▶ _作業内容_
#1 見守りサービスに関する記事を読み、次の問いに答えてください。
(a) ヤマト運輸の強みとして挙げられている経営資源は何ですか。
(b) ハローライトの設置と代理訪問を担当するのは誰ですか。
(c) 長崎県の事例で、ハローライトの設置を依頼したのは誰ですか。
#2 見守りサービスに関する記事の「増え続ける孤独死。電球ひとつ」から「を広げていくことも必要です」」までを含む部分を、「大手物流事業者」を「大手運送会社」に改めて更新してください。

▶ _対象の文章_
増え続ける孤独死。電球ひとつで導入できる見守りサービスをヤマト運輸が提供する理由とは
東京ウォーカー(全国版)
「物流企業」であるという意識を変える難しさ。社内外の認知度を高めるのが課題
多くの人が認識しているように、ヤマト運輸は大手物流事業者だ。全く違う分野の事業を新しく始めることは難しくなかったのだろうか?
「社員の数、車両の数、拠点の数。こうした経営資源を全国に保有していることがヤマト運輸の強みです。従来は荷物を運ぶためにリソースを費やしてきましたが、こうした経営資源を活かした新たな事業展開をしていくことも会社の方針としてあります。『ヤマト運輸は宅急便の会社である』というイメージが強いですが、社会課題に貢献する宅急便以外のサービスも展開しているという認知を広げていくことも必要です」

ハローライトの設置、代理訪問はセールスドライバーではなく、各営業所にいる常駐スタッフが行うなど、本来の業務である物流サービスに負担をかけないサービス設計に工夫したのだそう。
「サービス開始当初は『電球で見守りってどういうこと?』という声もあったのですが、サービス展開が進んでいくなかで、徐々に社内での理解も深まっており、さらなる営業強化に取り組んでいます」

実際、「クロネコ見守りサービス」が命を救ったという事例もある。長崎県のある高齢者宅に、息子からの依頼でハローライトを設置したところ、サービス申し込みの数日後に異常検知があった。息子から連絡したが、連絡がつかない。そこでヤマト運輸に代理訪問の依頼が入り訪問した結果、自宅内で倒れているのを発見し、救助につながったという。しかしながら、ハローライトはその性質上、倒れたことが瞬時にわかる仕組みではない。
「高齢者の見守りといってもニーズはさまざまで、ひとつのサービスがあればそれで万事解決というわけではありません。ニーズによってどのようなタイプの見守りが向いているかも違います。緊急性が高い場合は、すぐに状況がわかるようなサービスをご利用いただくのがよいと思います。『クロネコ見守りサービス ハローライト訪問プラン』は、まだまだ元気だけど万が一に備えたい、そういった方に選択肢のひとつとして検討していただけたらと考えています」

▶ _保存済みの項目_
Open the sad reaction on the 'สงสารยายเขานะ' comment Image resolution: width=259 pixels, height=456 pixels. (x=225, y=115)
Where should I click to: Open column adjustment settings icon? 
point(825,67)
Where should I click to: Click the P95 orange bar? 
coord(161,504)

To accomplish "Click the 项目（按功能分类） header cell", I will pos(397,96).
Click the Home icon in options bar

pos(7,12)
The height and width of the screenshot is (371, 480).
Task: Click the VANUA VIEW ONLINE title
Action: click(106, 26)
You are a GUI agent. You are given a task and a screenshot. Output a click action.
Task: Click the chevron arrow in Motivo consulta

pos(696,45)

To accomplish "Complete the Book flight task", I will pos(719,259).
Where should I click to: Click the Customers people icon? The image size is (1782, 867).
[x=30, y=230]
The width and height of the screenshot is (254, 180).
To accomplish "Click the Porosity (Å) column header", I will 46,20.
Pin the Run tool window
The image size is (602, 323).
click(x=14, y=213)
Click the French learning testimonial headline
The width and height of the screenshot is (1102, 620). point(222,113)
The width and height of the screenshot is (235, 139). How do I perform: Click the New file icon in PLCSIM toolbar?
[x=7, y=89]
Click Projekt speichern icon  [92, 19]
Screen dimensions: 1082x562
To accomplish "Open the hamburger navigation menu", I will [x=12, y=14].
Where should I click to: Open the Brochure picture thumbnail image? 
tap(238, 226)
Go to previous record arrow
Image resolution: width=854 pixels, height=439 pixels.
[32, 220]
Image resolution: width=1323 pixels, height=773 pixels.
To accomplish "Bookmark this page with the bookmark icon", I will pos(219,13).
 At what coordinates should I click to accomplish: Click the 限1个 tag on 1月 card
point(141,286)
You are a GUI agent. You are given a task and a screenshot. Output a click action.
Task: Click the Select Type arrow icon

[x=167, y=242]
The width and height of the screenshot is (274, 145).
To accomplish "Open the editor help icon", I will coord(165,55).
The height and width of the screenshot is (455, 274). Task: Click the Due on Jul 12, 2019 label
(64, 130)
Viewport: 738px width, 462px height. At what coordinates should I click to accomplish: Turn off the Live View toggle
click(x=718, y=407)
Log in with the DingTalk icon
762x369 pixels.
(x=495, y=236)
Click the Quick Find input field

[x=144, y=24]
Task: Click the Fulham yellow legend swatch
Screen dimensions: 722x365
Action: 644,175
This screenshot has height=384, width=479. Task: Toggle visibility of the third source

▶ _結果_
#1
(a) 全国に保有する社員の数、車両の数、拠点の数です。
(b) 各営業所にいる常駐スタッフです。
(c) その高齢者の息子です。

#2
増え続ける孤独死。電球ひとつで導入できる見守りサービスをヤマト運輸が提供する理由とは
東京ウォーカー(全国版)
「物流企業」であるという意識を変える難しさ。社内外の認知度を高めるのが課題
多くの人が認識しているように、ヤマト運輸は大手運送会社だ。全く違う分野の事業を新しく始めることは難しくなかったのだろうか?
「社員の数、車両の数、拠点の数。こうした経営資源を全国に保有していることがヤマト運輸の強みです。従来は荷物を運ぶためにリソースを費やしてきましたが、こうした経営資源を活かした新たな事業展開をしていくことも会社の方針としてあります。『ヤマト運輸は宅急便の会社である』というイメージが強いですが、社会課題に貢献する宅急便以外のサービスも展開しているという認知を広げていくことも必要です」